>> start Supplied passage

The contact point where the two blades meet is not a physical object. So there is no fundamental reason why it could not move faster than the speed of light, provided that you arrange the experiment correctly. In fact, it can be done with scissors provided that your scissors are short enough and wide open to start, very different conditions than those spelled out in the gedanken experiment above. In this case it will take you quite a while to bring the blades together -- more than enough time for light to travel to the tips of the scissors. When the blades finally come together, if they have the right shape, the contact point can indeed move faster than light.

Posted

An analogy, equivalent in terms of information content, is, say, a line of strobe lights. You want to light them up one at a time, so that the `bright' spot travels faster than light. To do so, you can send a luminal signal down the line, telling each strobe light to wait a little while before flashing. If you decrease the waiting time with each successive strobe light, the apparent bright spot will travel faster than light, since the strobes on the end didn't wait as long after getting the go-ahead, as did the ones at the beginning. But the bright spot can't pass the original signal, because then the strobe lights wouldn't know to flash.

Posted
The contact point where the two blades meet is not a physical object. So there is no fundamental reason why it could not move faster than the speed of light, provided that you arrange the experiment correctly. In fact, it can be done with scissors provided that your scissors are short enough and wide open to start, very different conditions than those spelled out in the gedanken experiment above. In this case it will take you quite a while to bring the blades together -- more than enough time for light to travel to the tips of the scissors. When the blades finally come together, if they have the right shape, the contact point can indeed move faster than light.

Did you read Craig's reply above? As the scissor blades approach the speed of light, their mass approaches infinity, which means try as you might, it'll take more energy than exists in the whole of the universe to close your scissors at the speed you propose. Which means you simply cannot do it.

Posted
Yes this is an example of a `pattern` moving faster than light.

 

Patterns are allowed to move faster than light. its weird but true.

A pattern isn't material, neither does it carry information. A pattern only exist in the observer's mind. So there's not really anything weird in it, at all.

Posted

To boersun

 

Not all patterns are just in the observers mind a `drawing` is a type of pattern although admittedly you cant send this type of pattern faster than light. You should read Roger Penrose he has some weird ideas about patterns if your interested in tiling solutions and stuff like that.

Posted
:)

Imagine a revolving light source somewhere on the surface of the earth. Instead of a lighthouse beam, let's make it a laser source. Let's locate a specific detector somewhere in space such that it can intercept the beam as it rotates. For simplicity, let's place it out there somewhere around1 million km so that the source doesnt have to rotate faster than, say, 1 RPM.

>> end Supplied passage

= Given instruction 1 =
Answer these questions using the discussion above.
(a) What two conditions must the scissors meet for their contact point to move faster than light?
(b) In the strobe light analogy, what can the bright spot not pass?
(c) According to the reply that mentions Craig, what happens to the mass of the scissor blades as they approach the speed of light?

>> start Supplied material

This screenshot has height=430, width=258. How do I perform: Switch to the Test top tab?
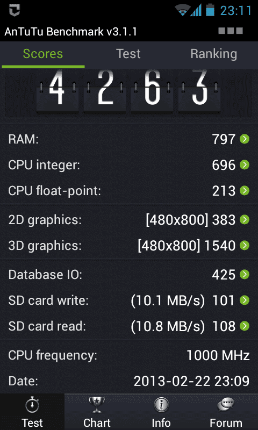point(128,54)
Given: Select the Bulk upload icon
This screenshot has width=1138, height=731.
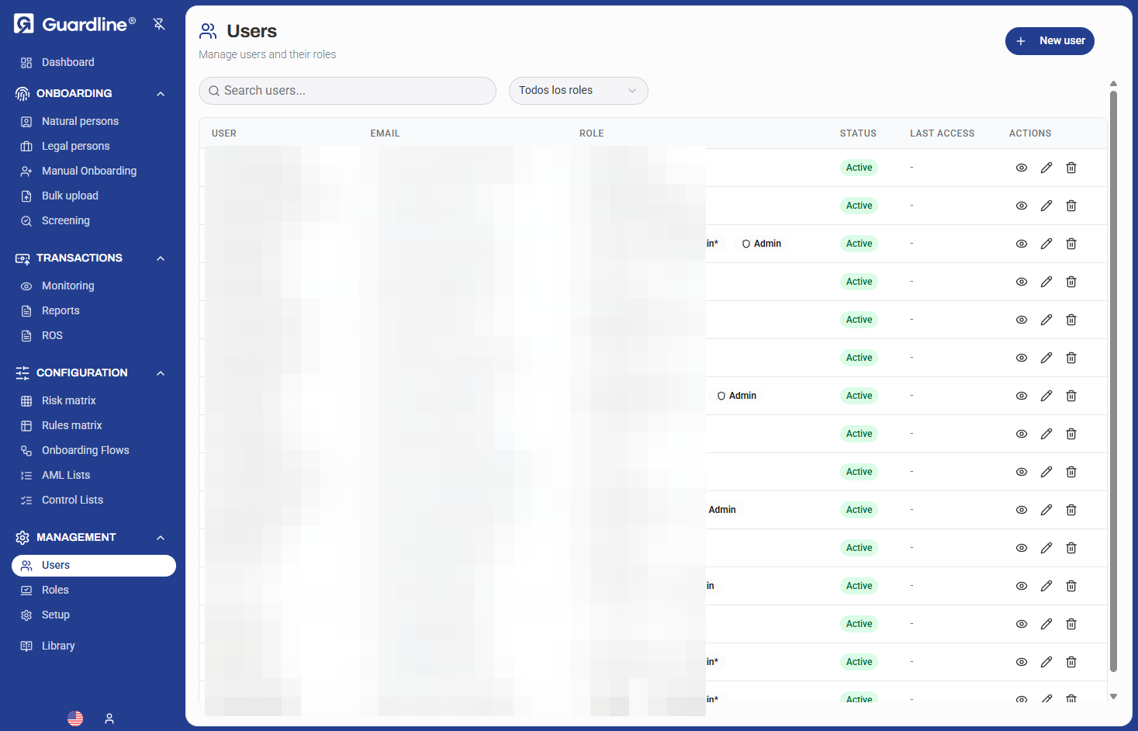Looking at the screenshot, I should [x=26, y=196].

>> end Supplied material
>> start Supplied material

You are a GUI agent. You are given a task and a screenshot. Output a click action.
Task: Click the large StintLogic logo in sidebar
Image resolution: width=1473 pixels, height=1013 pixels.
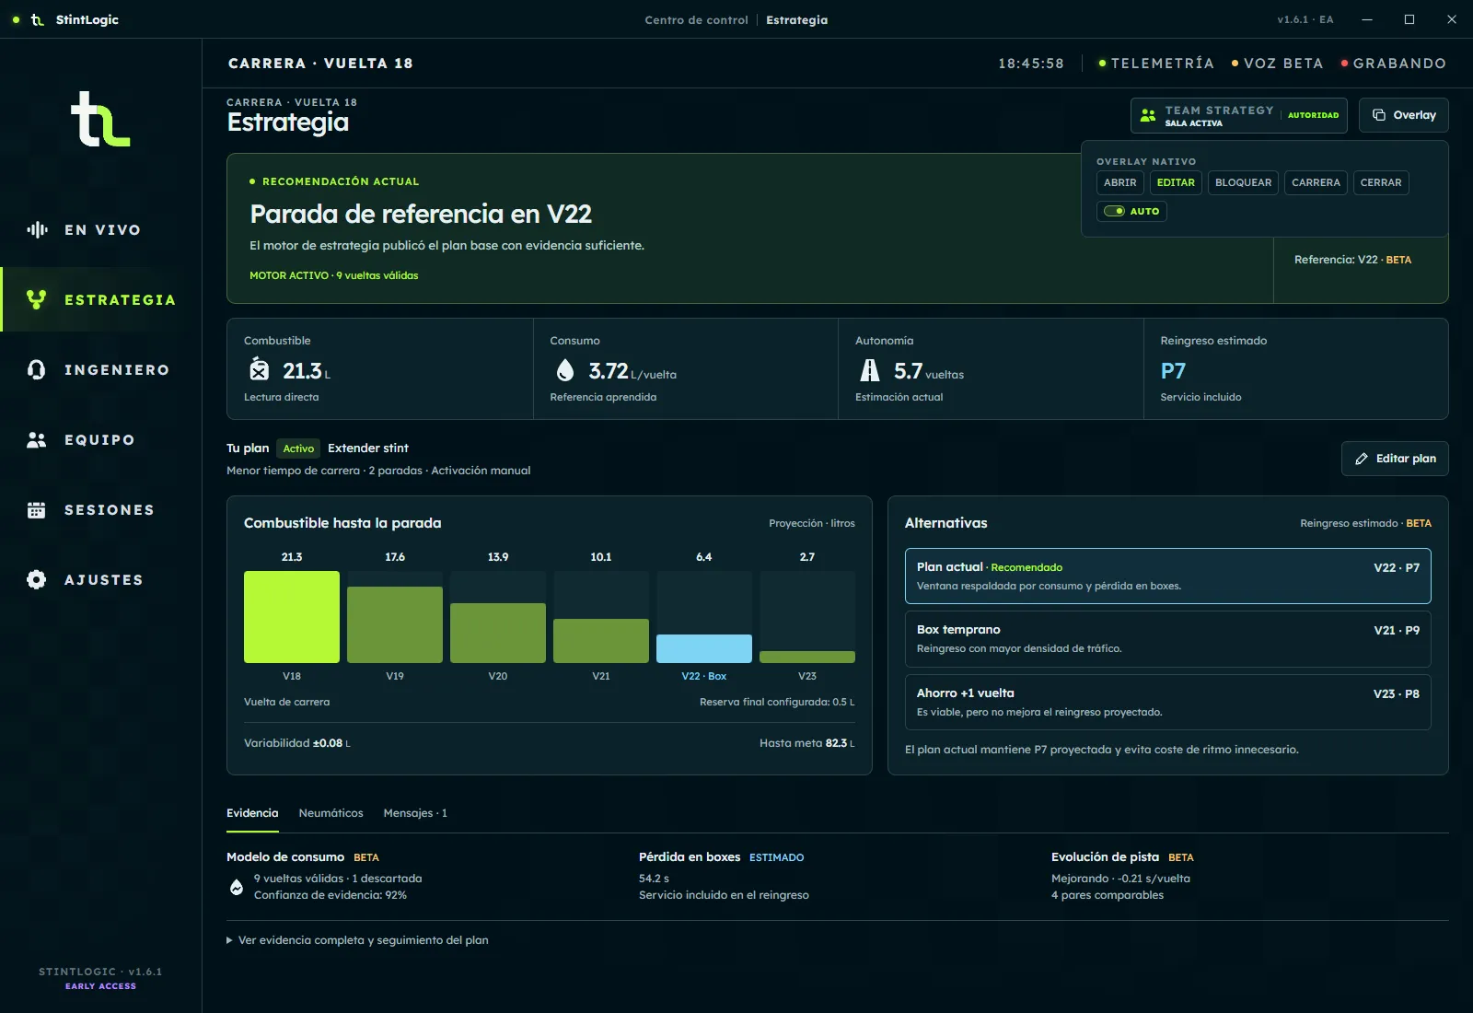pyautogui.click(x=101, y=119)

>> end Supplied material

= Given instruction 2 =
Duplicate the part of the records that opens with the line containing "This screenshot has height=430, width=258." and closes with the line containing "Looking at the". Include both of those lines, and leave the pictures out of your answer.

= Problem solution 1 =
(a) The scissors must be short enough and wide open to start.
(b) The bright spot cannot pass the original signal.
(c) Their mass approaches infinity.

= Problem solution 2 =
This screenshot has height=430, width=258. How do I perform: Switch to the Test top tab?
point(128,54)
Given: Select the Bulk upload icon
This screenshot has width=1138, height=731.
Looking at the screenshot, I should [x=26, y=196].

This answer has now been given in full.